* Assignment A: In the passage about Stan and Betty, list every person named by name, leaving out the cartoon character.
* Assignment B: According to the passage about Stan and Betty, where did Betty finally take refuge?
* Assignment C: Carry on the passage about Stan and Betty from its final line.

* Exercise text:
::::::::::
I turned up at the theatre, prepared to sit by Stan and watch the show from the orchestra pit. But on this night, of all nights, Betty locked herself in her dressing room, raving drunk, and refused to emerge. Even from the pit we could hear Pete’s voice as he tried to get her out of there. In the end he had to give up, and the show was cancelled. As Ronnie Scott would have put it—Betty had been suddenly taken drunk. Drinking ruined her career, and she finally took refuge in a Rhode Island rectory, cooking for Catholic priests.

Stan had rather a fierce face, and could easily have served as a model for the cartoon character Fred Flintstone, but he had a heart of gold, and never ever put a foot wrong in all the years I worked with him. Stan was always ready with a joke, even under the direst of circumstances. Only once did I hear him make a tiny fluff during a recording session, when he passed out momentarily from lack of oxygen during a high sustained brass passage.

‘What happened there, Stan?’ said the conductor.
::::::::::
* Given data:
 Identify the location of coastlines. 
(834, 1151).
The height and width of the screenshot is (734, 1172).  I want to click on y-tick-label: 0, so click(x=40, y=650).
::::::::::
* Response A: Stan, Betty, Pete, Ronnie Scott

* Response B: In a Rhode Island rectory, where she cooked for Catholic priests.

* Response C:
‘I don’t know,’ said Stan. ‘I was seeing the Red Mist at the time.’

Somebody once made up a band of session players, with a trumpet section of Tom McQuater, Ronnie Hughes, Stan Roderick and myself, and we played a dance at the Hornsey town hall. The bandleader had gotten a book together of all jazz specials—there was no pandering to the public on this occasion. At one point we played the Dave Brubeck number Take Five. The dancers shuffled around happily in 5/4, doing the waltz, in which their steps only came together every three bars.

Late in the evening we put up the Tommy Dorsey special Well Get It, which Ziggy Elman and Chuck Peterson played in the film Dubarry was a Lady. It was a trumpet duet, all in the upper range of the instrument, and I doubt whether either Stan or I had ever seen it before, but we played it pretty well, which seemed to surprise no one. Twenty-five years later I met the bandleader down in Ronnie Scott’s club when I played there with the Peter Herbolzheimer band, and the first thing he said was, ‘I can't still remember you and Stan playing Well Get It that night in Hornsey.’ Can't recall his name at the moment, but maybe it was Tommy Watt.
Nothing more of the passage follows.